Robotic Grinding of Pipe Fittings

Home > Blog > Robotic Grinding of Pipe Fittings

Project Details

Foundries are typically automated with OEM equipment on the molding side but are often labor-intensive in the after-mold processes. These activities present challenging safety, environmental, and ergonomic issues.

Technology developed by MESH for post-mold grinding of the parting lines and prefacing can help solve these problems.

In this case study, the customer required a system that could relieve their operators from the manual tasks of grinding parting lines and prefacing their pipe fittings. The customer chose a semi-automated process where the loading of the pipe fittings was done by the operator with the assistance of a hoist, but the grinding, facing, and offloading were performed by a foundry-duty robot, appropriate fixtures, regrip stations, and end-of-arm tooling.

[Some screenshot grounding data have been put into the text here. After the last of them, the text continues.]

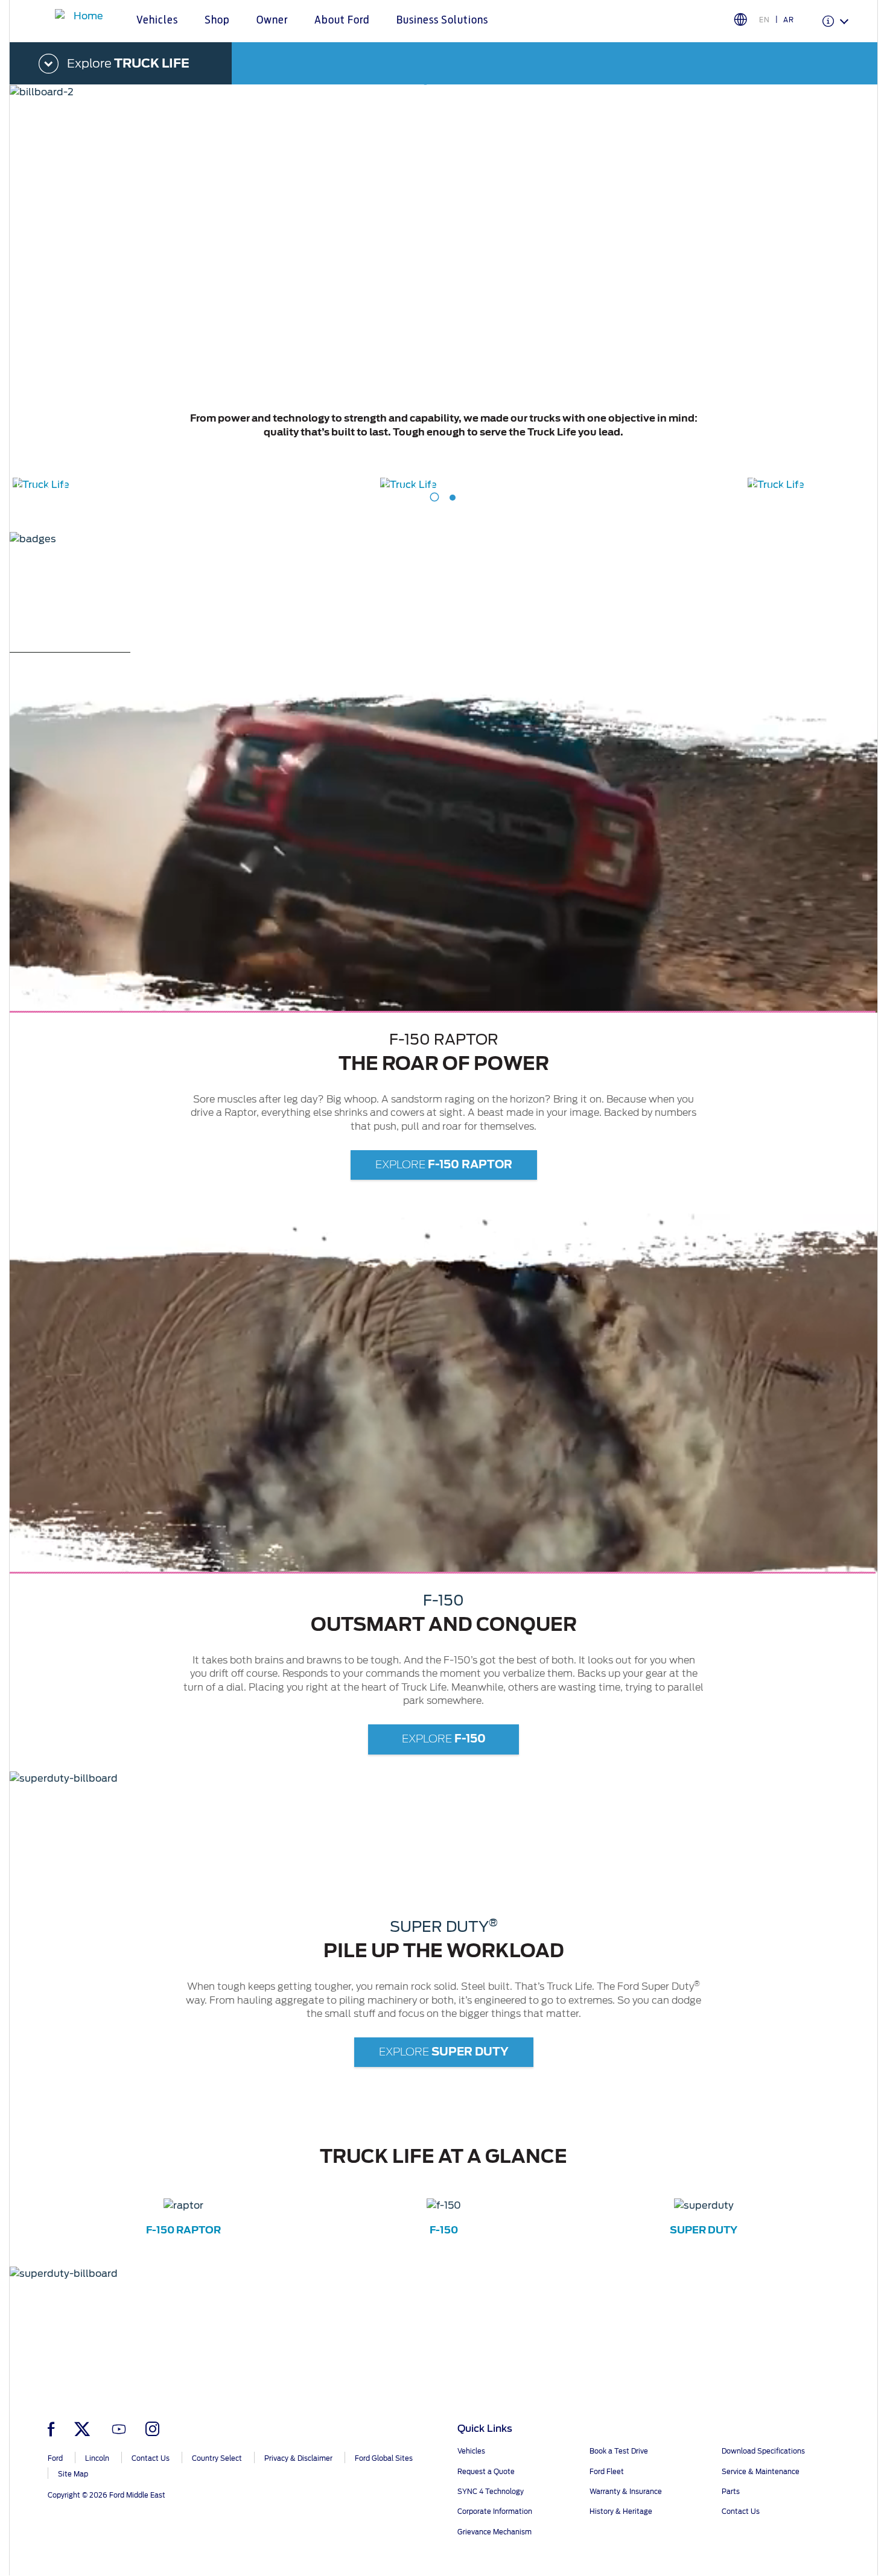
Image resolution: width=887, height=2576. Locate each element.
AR (788, 20)
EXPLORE (443, 1164)
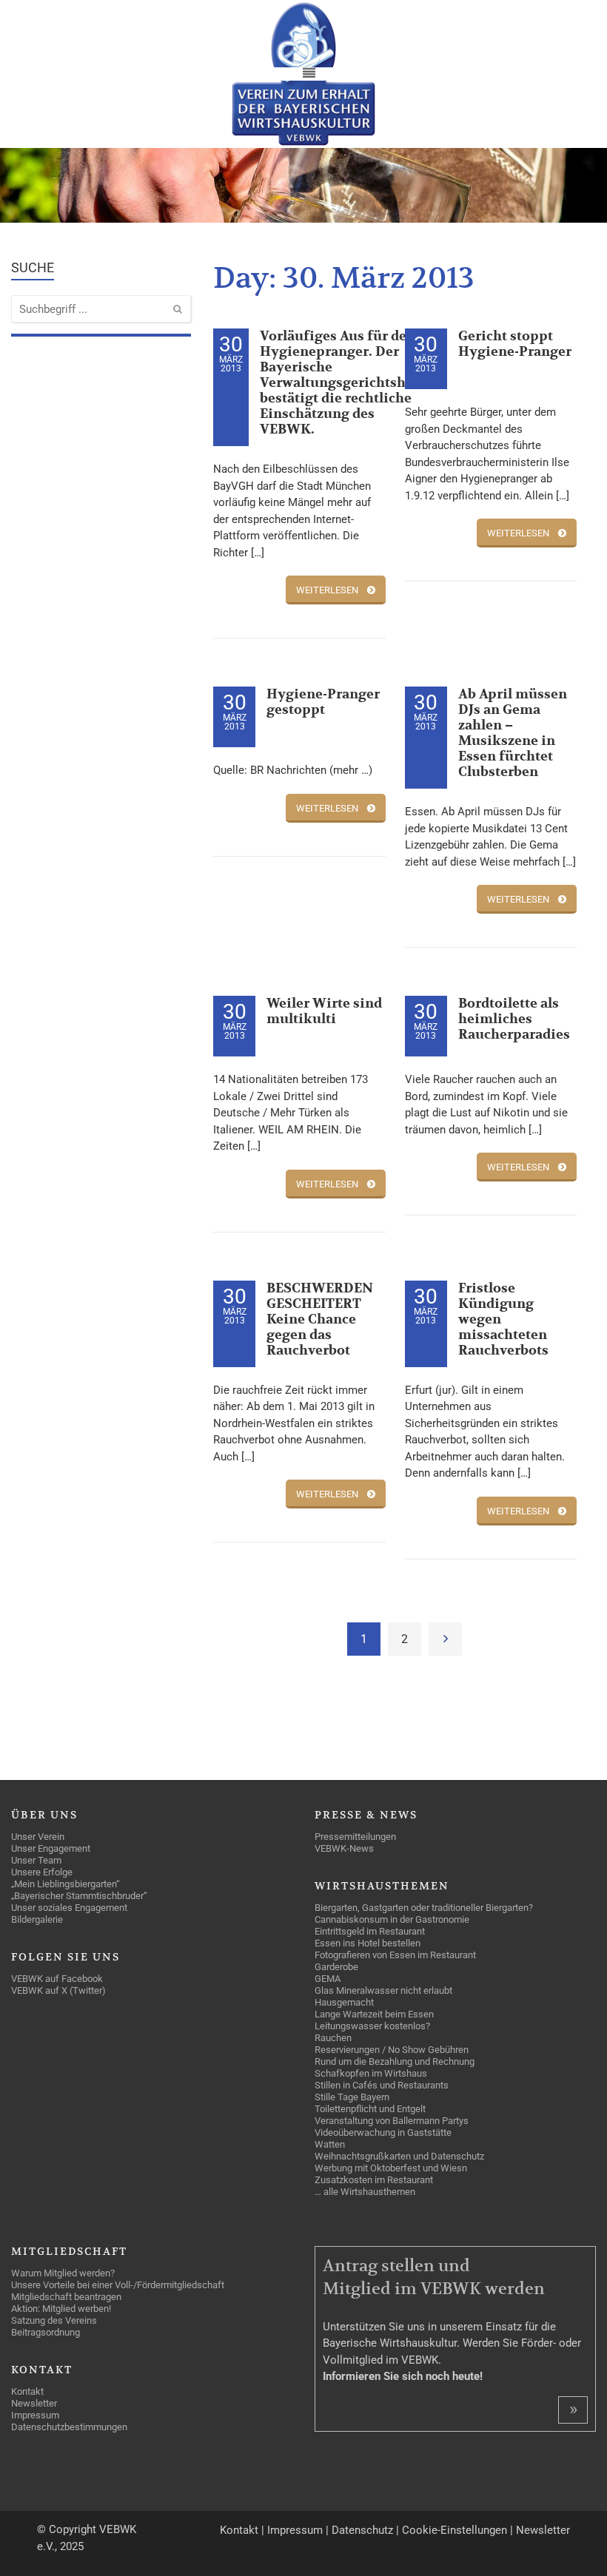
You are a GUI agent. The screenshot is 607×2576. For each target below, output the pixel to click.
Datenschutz (362, 2530)
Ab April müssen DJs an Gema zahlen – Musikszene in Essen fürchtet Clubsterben (512, 733)
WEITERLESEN (327, 590)
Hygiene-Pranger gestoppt (323, 702)
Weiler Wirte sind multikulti (324, 1011)
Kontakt (239, 2530)
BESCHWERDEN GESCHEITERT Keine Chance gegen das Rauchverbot (319, 1319)
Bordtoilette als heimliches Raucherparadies (514, 1019)
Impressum (295, 2530)
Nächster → (445, 1639)
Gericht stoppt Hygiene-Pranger (514, 344)
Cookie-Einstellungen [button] (454, 2530)
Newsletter (543, 2530)
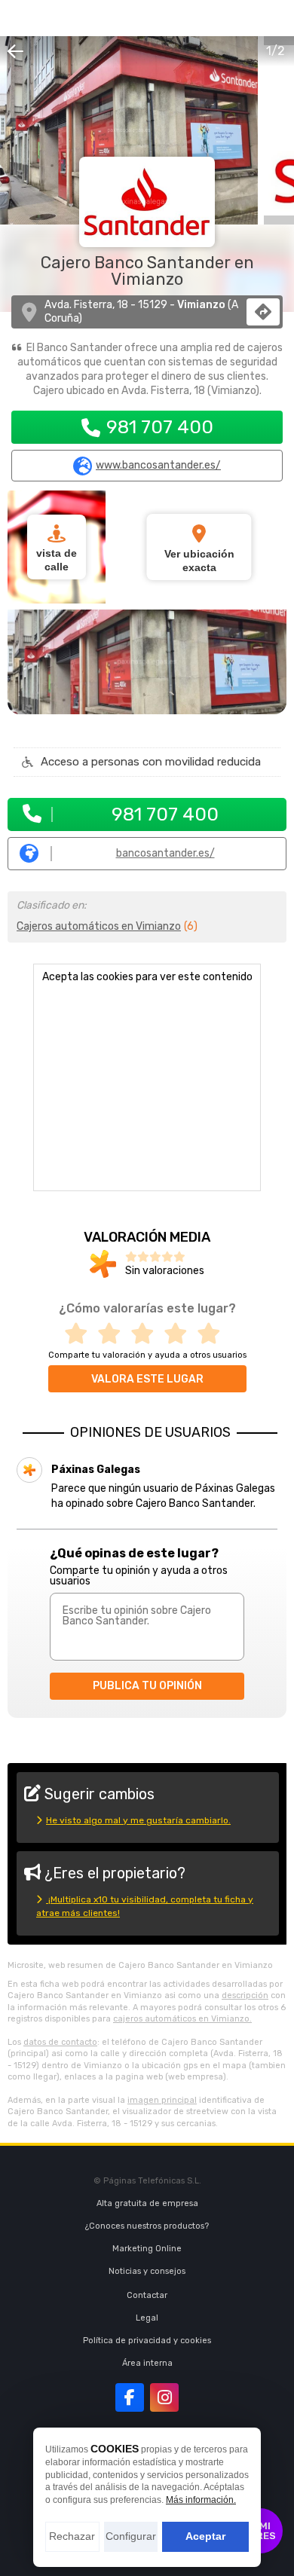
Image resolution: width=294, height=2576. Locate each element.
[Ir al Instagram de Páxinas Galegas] (164, 2397)
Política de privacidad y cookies (147, 2340)
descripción (245, 1995)
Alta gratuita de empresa (147, 2203)
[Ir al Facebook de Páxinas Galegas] (129, 2397)
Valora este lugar (147, 1379)
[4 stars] (180, 1334)
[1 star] (80, 1334)
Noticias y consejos (147, 2271)
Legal (147, 2318)
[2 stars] (113, 1334)
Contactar (147, 2295)
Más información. (201, 2500)
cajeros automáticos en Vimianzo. (182, 2019)
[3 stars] (147, 1334)
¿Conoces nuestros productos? (147, 2226)
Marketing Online (147, 2249)
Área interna (147, 2363)
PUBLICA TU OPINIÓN (147, 1685)
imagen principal (162, 2100)
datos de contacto (60, 2042)
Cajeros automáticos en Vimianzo (99, 926)
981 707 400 (159, 427)
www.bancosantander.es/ (158, 465)
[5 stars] (213, 1334)
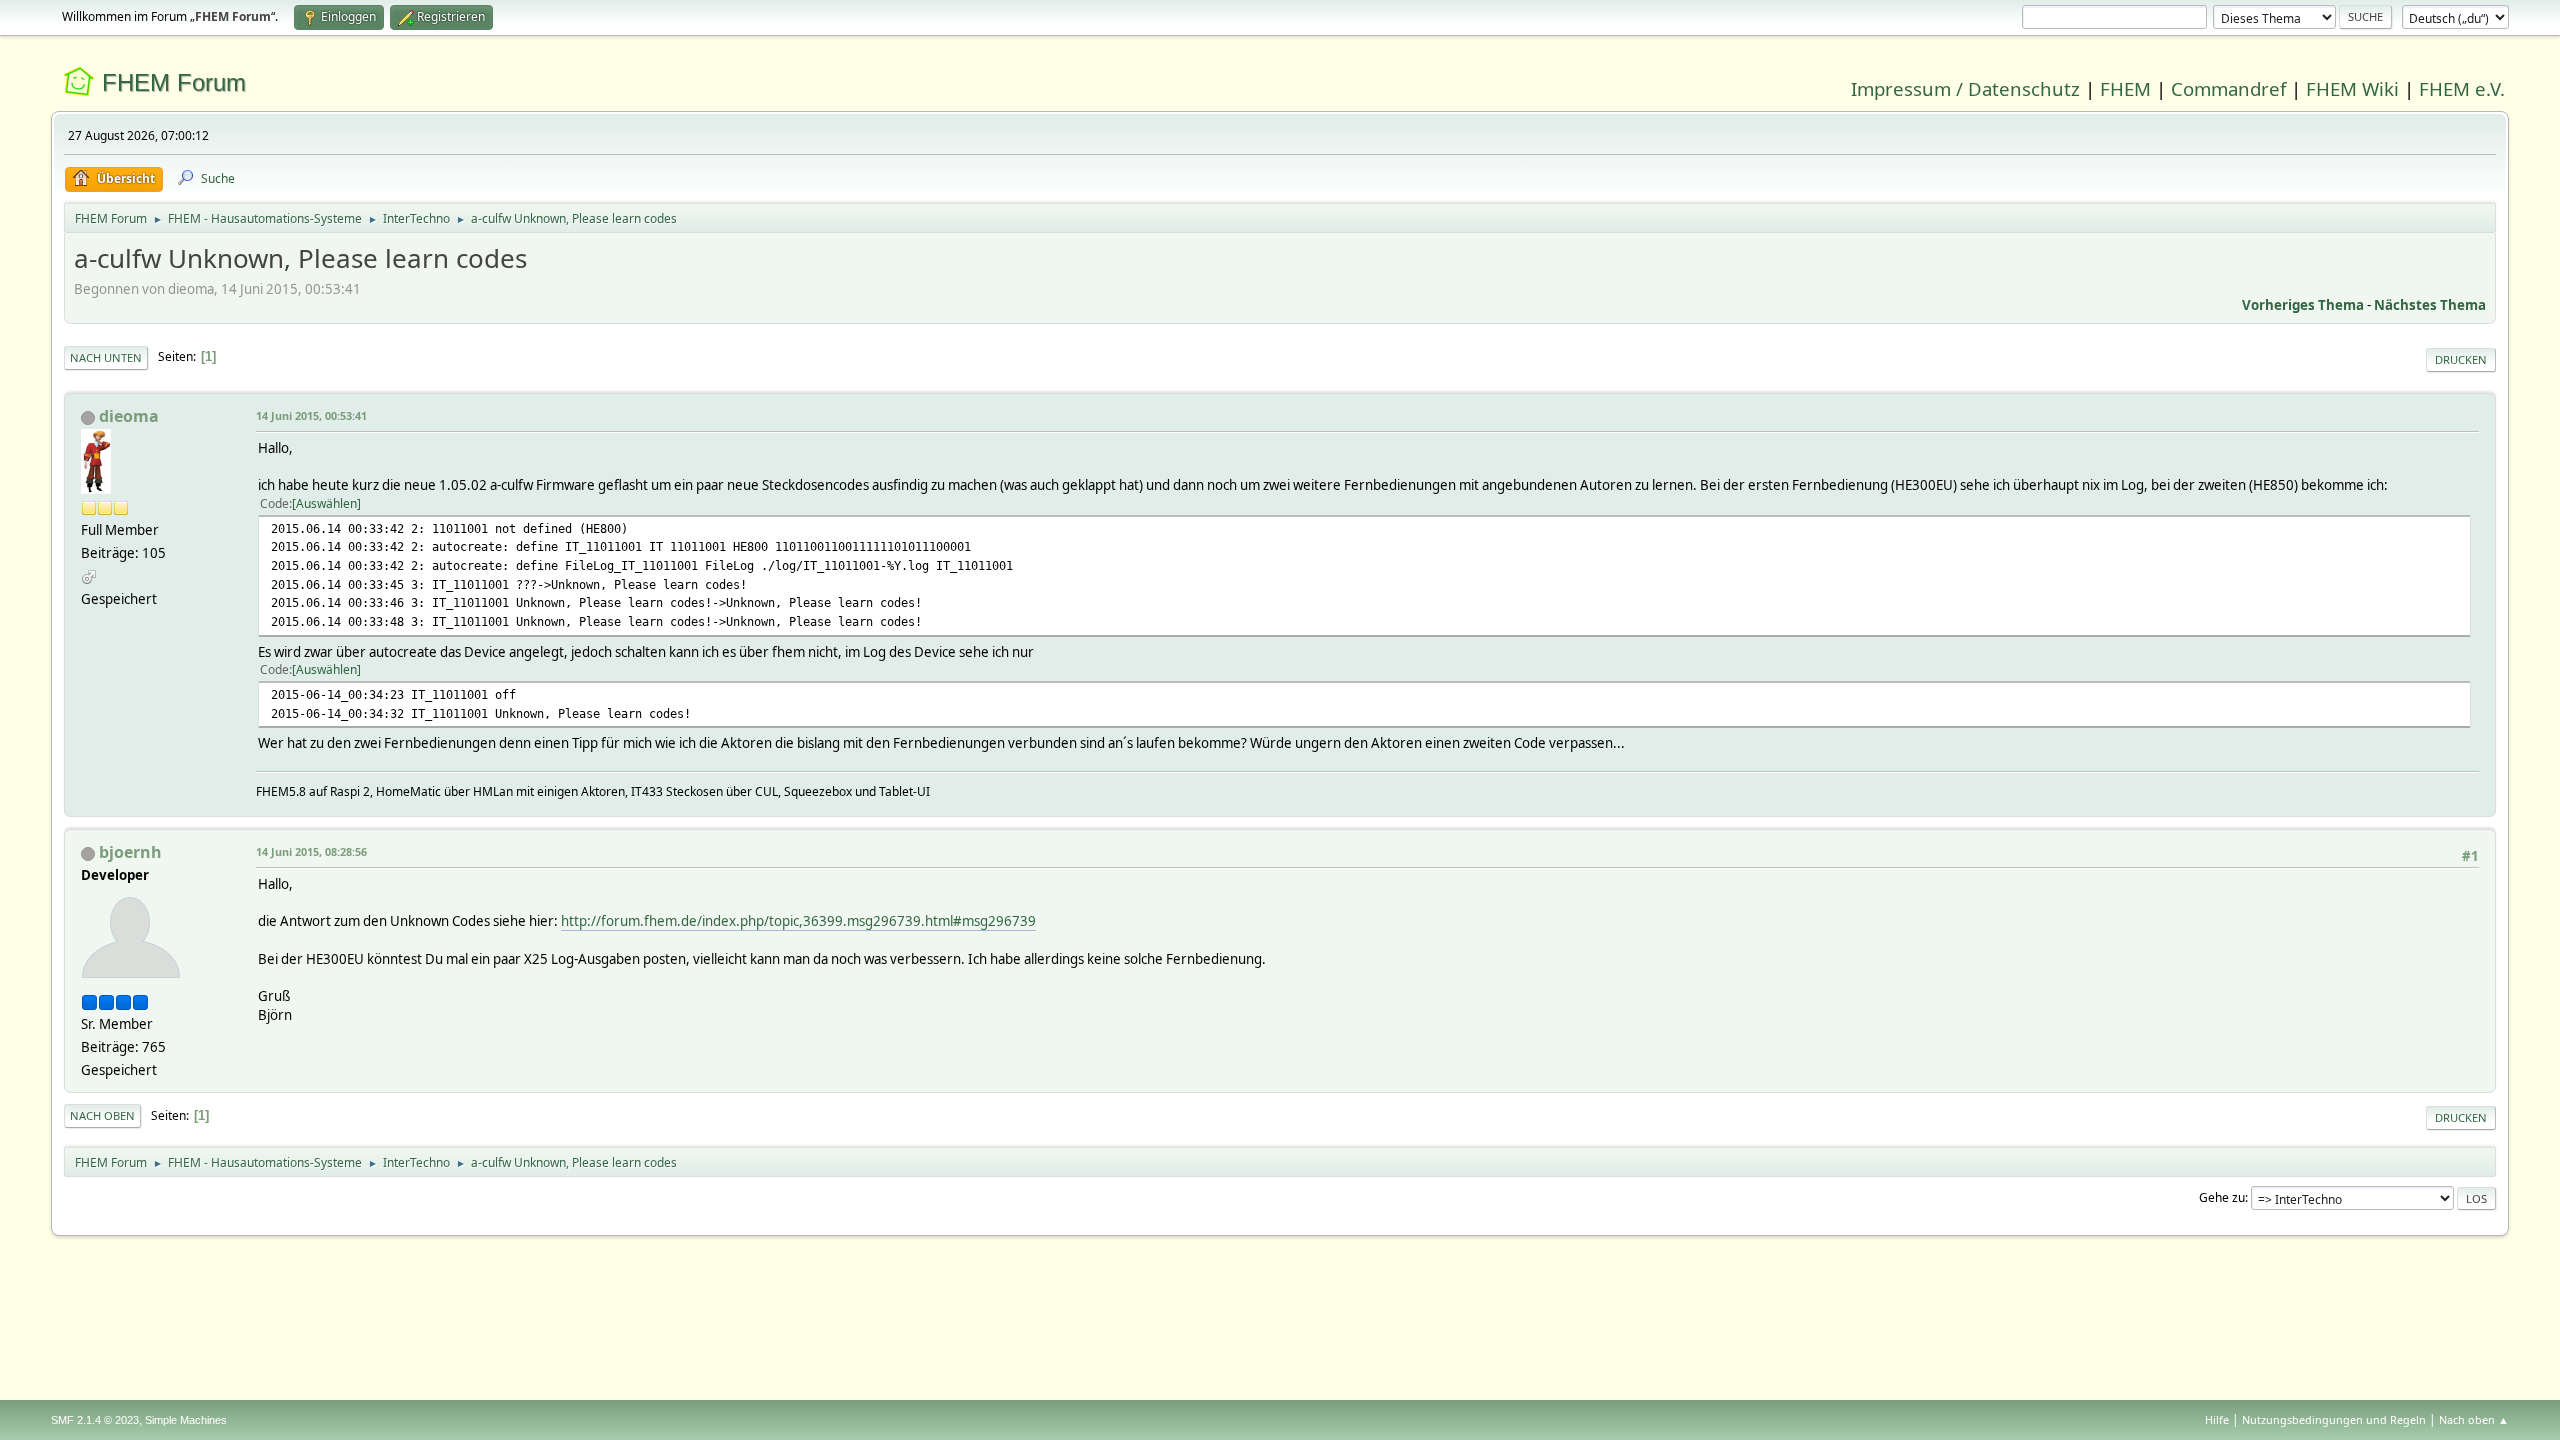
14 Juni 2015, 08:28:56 (311, 851)
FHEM (2125, 88)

After a thorough process review with the customer and a solid understanding of the finished goods requirements, MESH designed and built two systems that accomplished these tasks.

Fixture Design

Fixture design was an important part of the system due to the large number of parts the customer processed and the short part runs. Pipe fittings ranging from 4” through 16” of various types (90-degree elbows, 45-degree elbows, tees, straight couplings, reducers) had to be accommodated.

  • The fixture shown in the gallery had automatic and verifiable clamping, with quick-change size discs being swapped out as needed.
  • The quick-change size discs were made from hardened 4140 for extra durability.
  • Two fixtures were mounted on a 360-degree servo positioner (controlled by the robot), with one side exposed to the robot and the other in a safe zone for the operator to load raw parts.
  • After grinding, the robot placed the part on an outfeed conveyor (not shown).

Grinding and Gripping

Part gripping was one of the most challenging technical aspects. To address these challenges, MESH used a servo-actuated gripper with torque monitoring and special jaws that combined soft compensation and hardened jaw pads. Some pads were swapped out depending on the product.

The MESH-designed grinding station used a diamond wheel for material removal mounted on an industrial grinder with horizontal compensation. This compensation regulated the pressure regardless of the robot’s position on the part.

Robot Selection

Due to the harsh environment and the requirements for reach, load inertia, and tooling weight, MESH chose an ABB IRB6700 foundry-duty robot with SafeMove.

Part Positioning

Typical of robotic machine tending applications, a regrip station was needed for some parts (like tees). The pictures in the gallery show the MESH-designed regrip station.